For posterior inference, primary interest is in the estimation of the selection parameters, \(\gamma \), and the regression coefficients, \(\beta \). These can be used to obtain activation maps, by subject and by stimulus. Using the output from the VB algorithm, posterior probabilities of inclusion (PPIs) for stimulus \(j, p(\gamma _{i\nu j}=1)\), for \(j = 1,\ldots P\), are approximated as weighted averages of the variational distribution values \(q(\gamma _{ivj}=1)\) estimated across the iterations of the outer loop of the algorithm (see Table 1). Activation maps can then be obtained by thresholding the PPIs using a threshold value to ensure a pre-defined Bayesian false discovery rate (FDR) [5, 21, 30]. For subject i and stimulus j, the Bayesian FDR is defined as

$$\begin{aligned} FDR_{ij}(\kappa _ij)=\frac{\sum _{v=1}^{V}(1-PPI_{ivj})I_{(PPI_{ivj}>\kappa _{ij})} }{\sum _{v=1}^{V}I_{(PPI_{iv}>\kappa _{i}})}, \end{aligned}$$
(10)

where \(PPI_{ivj}\) is the PPI for subject i at voxel v and stimulus j, and \(I_{(PPI_{ivj}>\kappa _{ij})}\) is the indicator function such that \(I_{(PPI_{ivj}>\kappa _{ij})}=1\) if \(PPI_{ivj}>\kappa _{ij}\) and 0 otherwise, with \(\kappa _i\) a threshold value. In the data analyses, one can set the FDR to a pre-specified value, typically 0.05 or 0.1, and then choose \(\kappa _i\) accordingly. This produces a spatial mapping of the activated brain regions, for each subject. Corresponding posterior \(\beta \)-maps can be calculated by estimating the \(\beta \) coefficients via weighted averages of the variational distribution values, on active voxels.

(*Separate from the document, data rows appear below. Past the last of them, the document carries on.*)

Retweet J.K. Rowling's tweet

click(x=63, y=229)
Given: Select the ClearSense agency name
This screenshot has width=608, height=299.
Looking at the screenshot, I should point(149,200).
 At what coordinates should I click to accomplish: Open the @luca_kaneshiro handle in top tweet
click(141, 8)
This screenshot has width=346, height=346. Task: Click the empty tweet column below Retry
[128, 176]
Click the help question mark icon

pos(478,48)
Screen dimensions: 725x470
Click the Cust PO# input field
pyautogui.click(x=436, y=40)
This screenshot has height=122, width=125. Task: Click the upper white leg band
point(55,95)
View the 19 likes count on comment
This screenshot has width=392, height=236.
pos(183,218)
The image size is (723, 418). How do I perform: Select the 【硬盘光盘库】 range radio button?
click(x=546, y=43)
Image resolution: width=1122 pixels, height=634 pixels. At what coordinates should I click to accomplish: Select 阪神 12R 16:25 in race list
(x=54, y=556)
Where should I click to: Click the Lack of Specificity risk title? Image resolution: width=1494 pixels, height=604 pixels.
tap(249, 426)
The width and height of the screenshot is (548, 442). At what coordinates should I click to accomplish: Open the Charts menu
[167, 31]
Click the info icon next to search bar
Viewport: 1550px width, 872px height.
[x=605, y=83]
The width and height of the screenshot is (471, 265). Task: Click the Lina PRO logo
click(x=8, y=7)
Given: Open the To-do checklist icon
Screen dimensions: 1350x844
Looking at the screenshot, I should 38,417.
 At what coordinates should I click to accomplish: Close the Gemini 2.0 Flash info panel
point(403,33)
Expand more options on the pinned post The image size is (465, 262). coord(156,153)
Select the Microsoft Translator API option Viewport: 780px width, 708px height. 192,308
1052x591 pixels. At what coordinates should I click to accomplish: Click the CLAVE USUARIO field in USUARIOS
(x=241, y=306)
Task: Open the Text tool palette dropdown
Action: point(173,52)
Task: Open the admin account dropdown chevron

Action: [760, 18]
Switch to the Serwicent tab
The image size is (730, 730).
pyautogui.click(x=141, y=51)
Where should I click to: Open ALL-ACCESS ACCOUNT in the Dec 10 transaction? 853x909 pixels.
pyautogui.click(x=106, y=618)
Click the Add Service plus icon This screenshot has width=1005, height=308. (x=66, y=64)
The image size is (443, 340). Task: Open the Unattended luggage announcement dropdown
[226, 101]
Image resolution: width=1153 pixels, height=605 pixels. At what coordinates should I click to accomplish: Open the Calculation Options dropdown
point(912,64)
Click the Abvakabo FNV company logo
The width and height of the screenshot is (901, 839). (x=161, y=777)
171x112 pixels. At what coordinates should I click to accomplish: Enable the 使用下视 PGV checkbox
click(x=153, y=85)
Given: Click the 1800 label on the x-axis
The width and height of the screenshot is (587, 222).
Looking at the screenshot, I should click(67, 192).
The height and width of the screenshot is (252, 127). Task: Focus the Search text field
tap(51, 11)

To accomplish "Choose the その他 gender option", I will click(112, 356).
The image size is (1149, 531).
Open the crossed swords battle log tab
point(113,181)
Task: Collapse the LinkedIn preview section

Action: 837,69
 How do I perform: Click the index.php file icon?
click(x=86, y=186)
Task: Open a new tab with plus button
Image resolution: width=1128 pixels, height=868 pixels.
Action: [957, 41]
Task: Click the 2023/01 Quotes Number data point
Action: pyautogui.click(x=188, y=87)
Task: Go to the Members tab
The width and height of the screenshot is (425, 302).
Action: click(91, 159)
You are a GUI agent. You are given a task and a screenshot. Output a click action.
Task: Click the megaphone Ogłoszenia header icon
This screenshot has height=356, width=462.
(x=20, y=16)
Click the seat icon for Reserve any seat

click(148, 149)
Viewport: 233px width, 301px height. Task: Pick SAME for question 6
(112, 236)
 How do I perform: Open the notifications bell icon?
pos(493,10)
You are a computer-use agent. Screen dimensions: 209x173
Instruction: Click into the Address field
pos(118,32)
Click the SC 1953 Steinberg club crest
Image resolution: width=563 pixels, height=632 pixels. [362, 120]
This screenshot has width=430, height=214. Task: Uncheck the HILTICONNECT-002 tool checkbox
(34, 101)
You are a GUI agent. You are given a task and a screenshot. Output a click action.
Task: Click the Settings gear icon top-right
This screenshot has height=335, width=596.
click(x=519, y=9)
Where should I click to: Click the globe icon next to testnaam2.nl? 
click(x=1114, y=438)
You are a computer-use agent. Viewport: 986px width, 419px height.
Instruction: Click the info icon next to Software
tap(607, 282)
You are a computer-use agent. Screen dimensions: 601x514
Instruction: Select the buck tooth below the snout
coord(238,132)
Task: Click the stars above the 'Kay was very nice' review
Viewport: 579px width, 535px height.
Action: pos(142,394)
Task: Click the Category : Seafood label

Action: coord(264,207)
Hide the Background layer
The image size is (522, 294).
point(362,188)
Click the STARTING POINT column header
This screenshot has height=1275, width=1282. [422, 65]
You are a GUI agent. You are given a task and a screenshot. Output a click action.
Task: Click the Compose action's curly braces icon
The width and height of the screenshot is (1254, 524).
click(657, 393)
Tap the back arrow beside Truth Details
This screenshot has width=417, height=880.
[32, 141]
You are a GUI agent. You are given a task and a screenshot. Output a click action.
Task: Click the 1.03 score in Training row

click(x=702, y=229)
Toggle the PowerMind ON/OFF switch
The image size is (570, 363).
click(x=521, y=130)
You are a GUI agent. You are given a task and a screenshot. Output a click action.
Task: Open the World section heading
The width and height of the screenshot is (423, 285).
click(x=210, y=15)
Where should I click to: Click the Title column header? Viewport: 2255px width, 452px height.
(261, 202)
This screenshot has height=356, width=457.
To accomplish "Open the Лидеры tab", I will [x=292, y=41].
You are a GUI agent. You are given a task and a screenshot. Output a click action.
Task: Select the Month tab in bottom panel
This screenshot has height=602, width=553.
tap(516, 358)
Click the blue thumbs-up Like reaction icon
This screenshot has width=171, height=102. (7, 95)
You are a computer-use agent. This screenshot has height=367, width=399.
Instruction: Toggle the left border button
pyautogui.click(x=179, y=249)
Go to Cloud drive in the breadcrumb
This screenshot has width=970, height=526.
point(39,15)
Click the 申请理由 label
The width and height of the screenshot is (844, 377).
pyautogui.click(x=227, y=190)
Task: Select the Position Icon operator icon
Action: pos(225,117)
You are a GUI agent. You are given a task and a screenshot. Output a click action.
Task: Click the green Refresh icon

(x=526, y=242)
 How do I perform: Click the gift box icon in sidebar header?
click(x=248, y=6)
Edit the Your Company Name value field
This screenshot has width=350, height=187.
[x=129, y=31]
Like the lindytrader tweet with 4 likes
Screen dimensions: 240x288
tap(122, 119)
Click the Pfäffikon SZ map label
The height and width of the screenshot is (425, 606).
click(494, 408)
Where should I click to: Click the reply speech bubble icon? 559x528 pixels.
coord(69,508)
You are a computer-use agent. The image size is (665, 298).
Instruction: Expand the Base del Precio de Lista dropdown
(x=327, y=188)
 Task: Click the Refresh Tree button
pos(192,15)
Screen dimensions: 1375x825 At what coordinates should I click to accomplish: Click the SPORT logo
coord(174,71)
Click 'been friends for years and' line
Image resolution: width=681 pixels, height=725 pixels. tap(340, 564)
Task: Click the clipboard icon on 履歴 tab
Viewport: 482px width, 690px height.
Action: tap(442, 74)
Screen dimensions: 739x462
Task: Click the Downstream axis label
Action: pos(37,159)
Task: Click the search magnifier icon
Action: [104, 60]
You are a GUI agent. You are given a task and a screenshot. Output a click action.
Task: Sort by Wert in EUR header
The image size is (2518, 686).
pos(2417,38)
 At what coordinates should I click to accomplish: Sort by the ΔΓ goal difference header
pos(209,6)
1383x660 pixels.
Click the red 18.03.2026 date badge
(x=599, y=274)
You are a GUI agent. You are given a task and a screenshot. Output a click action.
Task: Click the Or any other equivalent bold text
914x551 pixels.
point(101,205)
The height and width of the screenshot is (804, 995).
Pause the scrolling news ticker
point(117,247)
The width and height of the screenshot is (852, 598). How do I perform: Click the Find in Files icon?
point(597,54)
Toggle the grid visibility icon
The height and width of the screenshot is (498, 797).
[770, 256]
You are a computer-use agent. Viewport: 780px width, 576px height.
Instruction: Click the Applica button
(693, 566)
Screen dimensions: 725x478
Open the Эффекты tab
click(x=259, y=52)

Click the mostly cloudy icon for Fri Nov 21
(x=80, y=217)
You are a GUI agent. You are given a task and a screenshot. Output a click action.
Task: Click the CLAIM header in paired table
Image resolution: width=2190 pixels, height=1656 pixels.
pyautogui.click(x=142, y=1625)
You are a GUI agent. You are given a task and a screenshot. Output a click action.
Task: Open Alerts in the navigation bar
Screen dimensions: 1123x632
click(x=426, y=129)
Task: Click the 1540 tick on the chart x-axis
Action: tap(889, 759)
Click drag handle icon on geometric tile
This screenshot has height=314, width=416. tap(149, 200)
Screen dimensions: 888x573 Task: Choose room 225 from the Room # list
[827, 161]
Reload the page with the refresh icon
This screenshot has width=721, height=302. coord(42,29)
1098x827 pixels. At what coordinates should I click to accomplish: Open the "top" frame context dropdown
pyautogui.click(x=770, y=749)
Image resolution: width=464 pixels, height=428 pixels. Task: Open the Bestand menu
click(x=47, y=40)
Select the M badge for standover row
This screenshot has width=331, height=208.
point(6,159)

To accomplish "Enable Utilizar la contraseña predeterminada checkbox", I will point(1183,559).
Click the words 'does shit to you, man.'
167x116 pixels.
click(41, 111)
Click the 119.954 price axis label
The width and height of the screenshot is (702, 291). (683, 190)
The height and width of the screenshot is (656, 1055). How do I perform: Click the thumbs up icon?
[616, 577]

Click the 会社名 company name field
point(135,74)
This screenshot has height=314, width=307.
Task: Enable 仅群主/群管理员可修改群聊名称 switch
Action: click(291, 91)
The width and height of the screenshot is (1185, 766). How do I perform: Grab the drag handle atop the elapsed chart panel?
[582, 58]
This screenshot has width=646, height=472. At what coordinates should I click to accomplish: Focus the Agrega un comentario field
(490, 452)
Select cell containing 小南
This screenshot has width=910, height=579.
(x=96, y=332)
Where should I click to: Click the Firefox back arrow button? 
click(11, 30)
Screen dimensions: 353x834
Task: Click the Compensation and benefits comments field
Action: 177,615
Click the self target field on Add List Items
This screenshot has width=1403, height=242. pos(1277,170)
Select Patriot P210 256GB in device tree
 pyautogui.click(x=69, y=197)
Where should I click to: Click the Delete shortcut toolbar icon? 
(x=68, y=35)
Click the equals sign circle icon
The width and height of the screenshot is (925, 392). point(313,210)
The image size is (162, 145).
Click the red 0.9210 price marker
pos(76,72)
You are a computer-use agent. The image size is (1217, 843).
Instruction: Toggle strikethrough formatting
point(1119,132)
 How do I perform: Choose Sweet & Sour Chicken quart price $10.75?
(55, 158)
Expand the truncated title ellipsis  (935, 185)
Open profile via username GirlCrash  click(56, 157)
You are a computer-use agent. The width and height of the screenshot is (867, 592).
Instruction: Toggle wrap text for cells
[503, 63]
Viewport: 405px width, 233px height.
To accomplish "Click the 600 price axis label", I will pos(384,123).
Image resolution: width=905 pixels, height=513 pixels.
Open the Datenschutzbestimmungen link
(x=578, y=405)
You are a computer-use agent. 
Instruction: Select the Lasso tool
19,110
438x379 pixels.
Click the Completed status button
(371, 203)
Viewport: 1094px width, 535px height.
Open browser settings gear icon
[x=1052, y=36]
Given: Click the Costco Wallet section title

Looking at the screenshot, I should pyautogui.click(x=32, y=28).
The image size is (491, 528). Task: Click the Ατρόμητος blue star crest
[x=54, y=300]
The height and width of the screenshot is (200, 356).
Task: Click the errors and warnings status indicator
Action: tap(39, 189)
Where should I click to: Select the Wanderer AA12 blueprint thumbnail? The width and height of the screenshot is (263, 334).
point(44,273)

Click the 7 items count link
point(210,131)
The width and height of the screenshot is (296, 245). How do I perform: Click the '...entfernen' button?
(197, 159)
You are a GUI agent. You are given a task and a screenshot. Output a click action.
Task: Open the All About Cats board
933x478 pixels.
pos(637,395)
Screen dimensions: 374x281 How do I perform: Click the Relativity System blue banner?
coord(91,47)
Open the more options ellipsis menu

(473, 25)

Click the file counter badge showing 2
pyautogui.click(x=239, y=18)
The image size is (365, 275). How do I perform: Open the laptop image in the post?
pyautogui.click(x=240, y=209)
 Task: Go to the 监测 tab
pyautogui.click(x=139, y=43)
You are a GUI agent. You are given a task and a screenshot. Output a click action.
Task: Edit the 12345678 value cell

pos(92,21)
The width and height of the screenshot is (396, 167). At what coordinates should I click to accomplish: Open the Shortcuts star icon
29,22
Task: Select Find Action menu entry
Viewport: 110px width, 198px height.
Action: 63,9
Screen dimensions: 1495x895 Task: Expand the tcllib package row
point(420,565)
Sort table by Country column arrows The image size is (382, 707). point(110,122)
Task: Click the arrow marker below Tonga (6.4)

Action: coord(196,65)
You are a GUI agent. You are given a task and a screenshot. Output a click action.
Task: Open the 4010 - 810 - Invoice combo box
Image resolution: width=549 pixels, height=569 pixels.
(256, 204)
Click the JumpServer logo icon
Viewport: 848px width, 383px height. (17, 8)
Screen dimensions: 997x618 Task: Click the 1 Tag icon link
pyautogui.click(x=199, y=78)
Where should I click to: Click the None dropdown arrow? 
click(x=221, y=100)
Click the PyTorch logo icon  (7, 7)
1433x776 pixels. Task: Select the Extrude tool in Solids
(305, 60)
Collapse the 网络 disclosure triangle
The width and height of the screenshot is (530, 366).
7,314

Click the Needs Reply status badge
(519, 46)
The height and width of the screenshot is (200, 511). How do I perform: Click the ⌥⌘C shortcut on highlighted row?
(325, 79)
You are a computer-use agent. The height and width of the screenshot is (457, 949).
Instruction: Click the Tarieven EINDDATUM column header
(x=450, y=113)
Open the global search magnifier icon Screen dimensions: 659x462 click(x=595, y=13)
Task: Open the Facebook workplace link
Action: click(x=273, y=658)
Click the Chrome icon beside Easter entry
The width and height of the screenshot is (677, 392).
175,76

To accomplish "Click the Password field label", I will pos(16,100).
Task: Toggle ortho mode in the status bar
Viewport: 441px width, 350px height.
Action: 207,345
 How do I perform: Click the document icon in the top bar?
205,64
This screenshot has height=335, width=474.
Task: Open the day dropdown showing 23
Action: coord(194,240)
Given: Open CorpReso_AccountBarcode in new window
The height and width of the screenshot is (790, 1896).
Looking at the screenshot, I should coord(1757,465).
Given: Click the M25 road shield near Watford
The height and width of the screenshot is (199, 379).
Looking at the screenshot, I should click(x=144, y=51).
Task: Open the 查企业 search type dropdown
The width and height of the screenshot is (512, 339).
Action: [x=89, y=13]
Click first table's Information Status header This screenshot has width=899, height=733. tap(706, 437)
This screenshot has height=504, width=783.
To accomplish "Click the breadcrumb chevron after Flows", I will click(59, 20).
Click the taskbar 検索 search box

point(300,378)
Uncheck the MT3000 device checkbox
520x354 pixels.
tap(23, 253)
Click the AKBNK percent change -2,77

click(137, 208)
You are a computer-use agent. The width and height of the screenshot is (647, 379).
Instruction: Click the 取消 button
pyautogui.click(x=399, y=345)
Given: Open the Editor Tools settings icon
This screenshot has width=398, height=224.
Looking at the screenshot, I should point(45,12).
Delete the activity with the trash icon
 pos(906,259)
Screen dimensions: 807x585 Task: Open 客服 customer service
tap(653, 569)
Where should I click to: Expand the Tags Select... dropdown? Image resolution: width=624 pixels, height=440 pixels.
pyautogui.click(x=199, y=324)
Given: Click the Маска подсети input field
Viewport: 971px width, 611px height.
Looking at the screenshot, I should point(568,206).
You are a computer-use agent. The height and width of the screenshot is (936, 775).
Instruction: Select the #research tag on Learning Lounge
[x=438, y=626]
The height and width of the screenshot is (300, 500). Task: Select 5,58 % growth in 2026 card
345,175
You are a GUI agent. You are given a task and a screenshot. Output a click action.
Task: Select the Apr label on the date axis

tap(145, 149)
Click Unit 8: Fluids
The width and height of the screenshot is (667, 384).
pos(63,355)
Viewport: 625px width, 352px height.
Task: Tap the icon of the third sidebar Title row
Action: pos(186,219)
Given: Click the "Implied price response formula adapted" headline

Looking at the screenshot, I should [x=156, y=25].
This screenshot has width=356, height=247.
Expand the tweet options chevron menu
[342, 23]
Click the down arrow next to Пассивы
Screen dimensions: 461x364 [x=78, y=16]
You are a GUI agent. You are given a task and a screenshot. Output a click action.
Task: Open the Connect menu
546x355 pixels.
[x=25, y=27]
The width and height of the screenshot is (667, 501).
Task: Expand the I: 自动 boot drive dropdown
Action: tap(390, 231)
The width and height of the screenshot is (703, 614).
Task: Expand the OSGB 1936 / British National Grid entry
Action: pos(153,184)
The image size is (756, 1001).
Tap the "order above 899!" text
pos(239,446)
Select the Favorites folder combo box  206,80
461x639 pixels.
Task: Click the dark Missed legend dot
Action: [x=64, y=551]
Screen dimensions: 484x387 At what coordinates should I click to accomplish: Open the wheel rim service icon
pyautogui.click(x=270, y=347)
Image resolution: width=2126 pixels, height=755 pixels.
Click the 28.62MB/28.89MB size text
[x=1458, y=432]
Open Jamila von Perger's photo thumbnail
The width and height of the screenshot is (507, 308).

An additional feature of our modeling approach is that the use of the non-parametric HDP prior construction (6) can be exploited to obtain a clustering of the subjects for possible discovery of differential activations. For an individual stimulus, and given a pre-specified threshold (or FDR) value on the PPIs, a dissimilarity matrix can be calculated based on the squared Euclidean distances between each pair of subjects as

$$\begin{aligned} d_{ii^{'}}=\sqrt{(\hat{B}_i-\hat{B}_{i^{'}})^T(\hat{B}_i-\hat{B}_{i^{'}})}, \end{aligned}$$

with \(\hat{B}_i\) denoting the posterior estimate of \(B_i=(\beta _{i1j}, \ldots , \beta _{ivj})^T\). The dissimilarity matrix can then be transformed into a tree via hierarchical clustering and a dendrogram can be obtained using the linkage method with Ward’s minimum variance. An optimal number of clusters can finally be selected by visual inspection of the dendrogram and group-level \(\beta \)-maps can be calculated by averaging the posterior maps of the non-zero \(\beta \) coefficients in each cluster.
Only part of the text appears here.